# Smallest tires for 15x6 wheels



## doug0309 (Nov 28, 2005)

I'm lookin for tires for a 15x6 with the smallest overall height. I've seen 165/45/15 federals but the cheapest I've seen for price is $145 each and that's insane for such a small tire
just wondering if there are any other companies that make a similar size tire or something a little bigger. Just looking for something with a small overall diameter and nice stretch, but not a crazy stretch like 145 type of stretch
also if anyone has pictures or links that would help.

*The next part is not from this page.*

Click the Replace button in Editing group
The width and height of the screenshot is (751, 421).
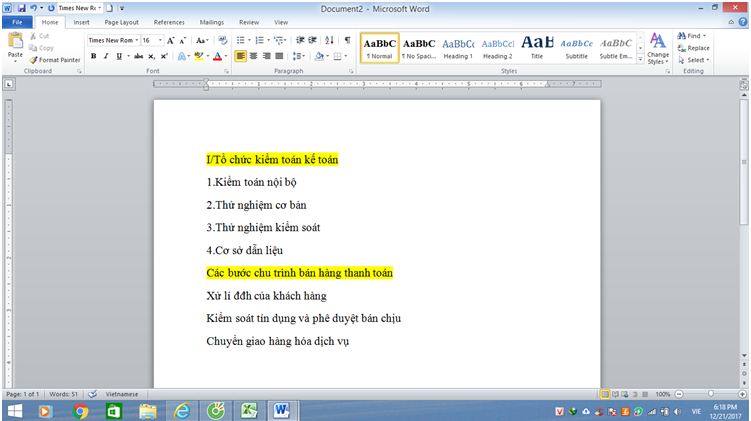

Tyrestretch.com changed their layout and a bunch of 15x6 pictures were removed


----------



## doug0309 (Nov 28, 2005)

*Re: Smallest tires for 15x6 wheels (doug0309)*

no one?


----------



## freeze plug (Oct 26, 2006)

*Re: Smallest tires for 15x6 wheels (doug0309)*

you must be looking in all the wrong places
http://www.thesamba.com/vw/cla...01314
and a buddy of mine has another contact @ $44 usd per tire. i'll ask him


----------



## doug0309 (Nov 28, 2005)

*Re: Smallest tires for 15x6 wheels (freeze plug)*

thanks for the info


----------



## freeze plug (Oct 26, 2006)

*Re: Smallest tires for 15x6 wheels (doug0309)*

no prob


----------